The Freedom Trap: Where Conversations About Cultural Appropriation Go To Die

I took the photo below in Thailand in January, outside a Buddhist temple. I loved it so much, I probably took 15 photos of this one umbrella.

Buddha is for Respecting... Not Decoration

Buddha is for Respecting... Not Decoration

And I’ve been wanting to use it as a starting point for a post on how cultural appropriation comes up for progressives and liberals. But it took me a while to sort out my mixed feelings on the topic.

Because from my view in the San Francisco Bay Area, I see how cultural appropriation plays out in weird ways among progressives. 

And I think we need better conversations about this.

Not just because it’s within America’s most progressive enclaves that my South Asian mother-culture is most freely appropriated. 

And not just because of how white lefties will sometimes borrow elements of other cultures to demonstrate how counter-culture and woke they are.
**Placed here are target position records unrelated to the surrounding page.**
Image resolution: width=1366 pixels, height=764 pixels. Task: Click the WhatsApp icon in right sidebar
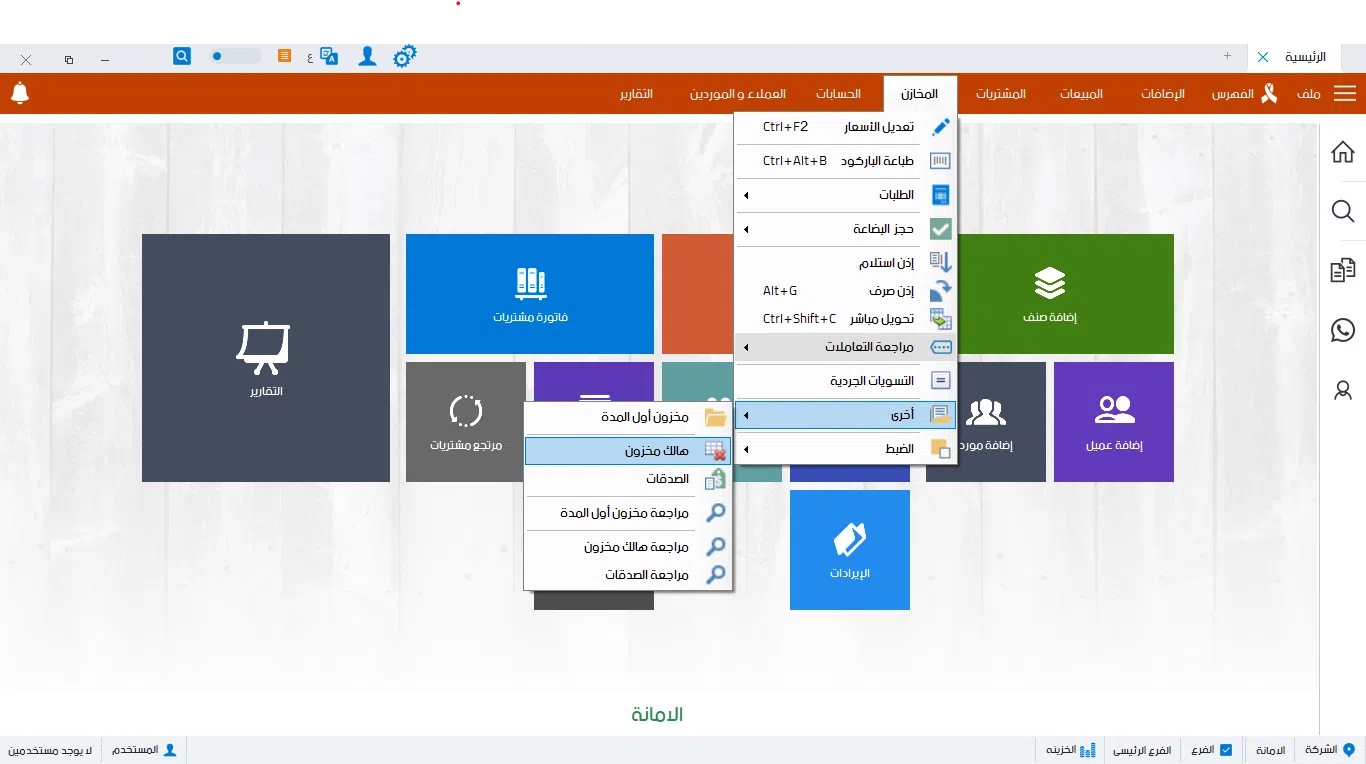[1342, 330]
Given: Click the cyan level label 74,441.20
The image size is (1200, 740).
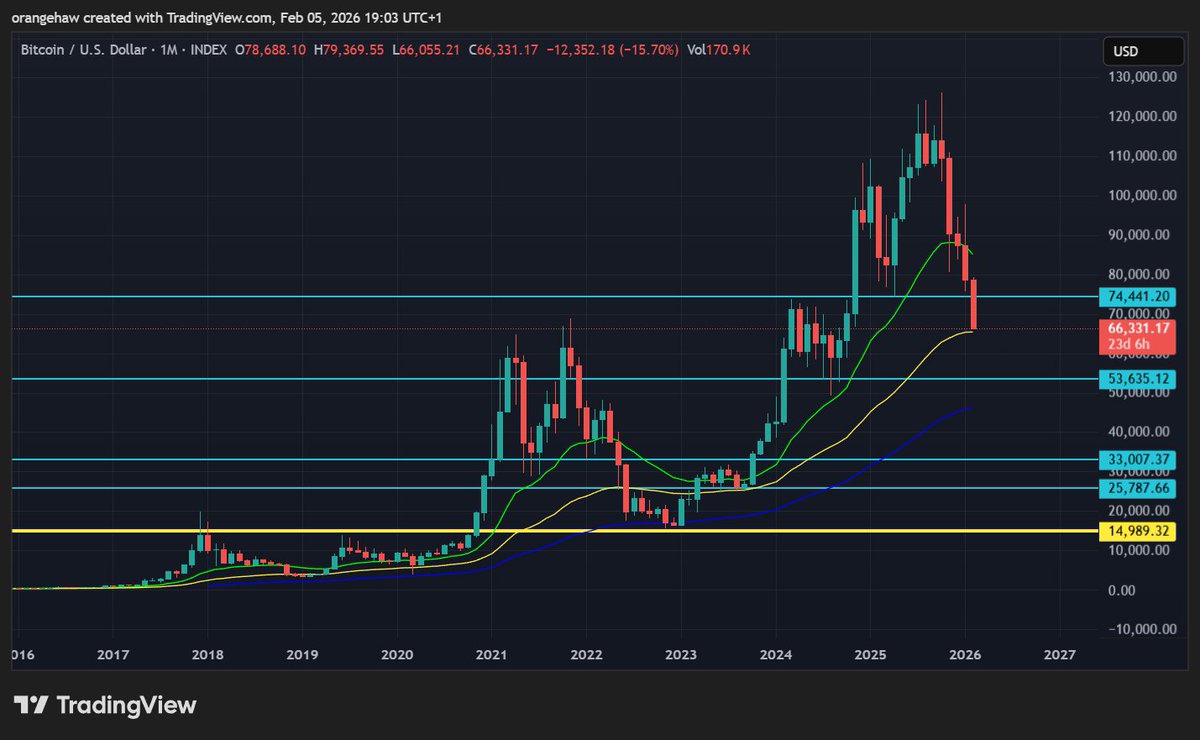Looking at the screenshot, I should (x=1138, y=297).
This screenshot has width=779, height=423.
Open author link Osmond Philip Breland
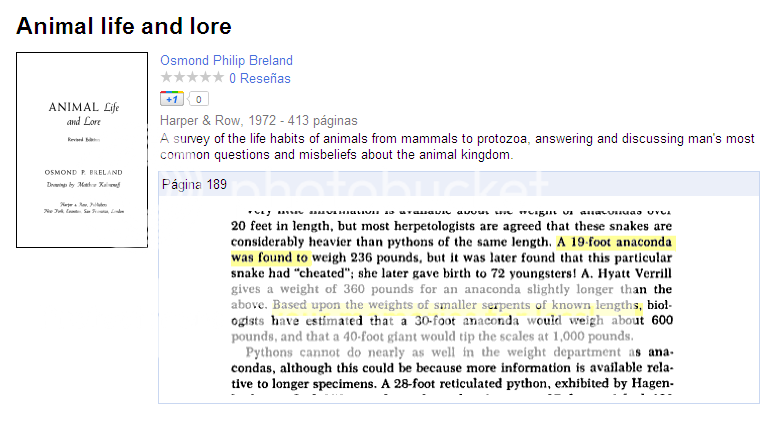coord(226,61)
But mainly because many liberals habitually blame racial justice and equality activists anytime we lefties get our butts kicked in elections. And the dialogue around cultural appropriation has become a punching bag for the right. And increasingly since the last election, for a lot of liberals too.

The Freedom Trap

Folks are buying the idea that the fight for equality is nothing more than “identity politics” aimed at taking away everyone’s God-given American “freedoms,” by enforcing politically correct speech, and kicking white people out of yoga class.

And it’s absolutely disingenuous. Because while there (probably) isn’t anyone arguing that it should literally be illegal for white people to wear dreadlocks, conservatives are in fact fighting legal battles to protect their “freedom” to discriminate against LGBT people.

So let’s get it straight, at least among us progressives:

The conversation about cultural appropriation has nothing to do with individual freedom. It IS about respect for others, and individual integrity.

Why this conversation matters

Because at its worst, cultural appropriation is a theft of soul.

It's the same theft that has happened to the lands and bodies of people of color, happening to the collective soul of their communities.

That's why it hurts. That's why it matters.

Often the “stuff” of a culture is taken while the people are thrown out, sometimes quite literally. How much does America love black culture, while we jail so many black people?

And this theft has real-world consequences. Chris Newman, a black farmer from Charlottesville, VA wrote about this in a Facebook post addressed to white liberal activists in his area. His post went viral. (Emphasis added)

Second is the sheer degree of cultural appropriation going on with businesses in the city proper. It's little things - e.g. shops and other businesses incorporating wide swaths of hiphop culture into their branding while having not a single Black owner, partner, employee, or vendor. And those businesses are KILLING IT here. This is a town where Blackness advances White-owned brands and subjects Black-owned businesses to inspection by law enforcement. 

And there are other consequences. Appropriation is exclusionary to many of the people whose cultures are being used, because it can be so uncomfortable to be around. And progressives who want to build diverse movements really need to hone their instincts around the difference between inclusion and appropriation. 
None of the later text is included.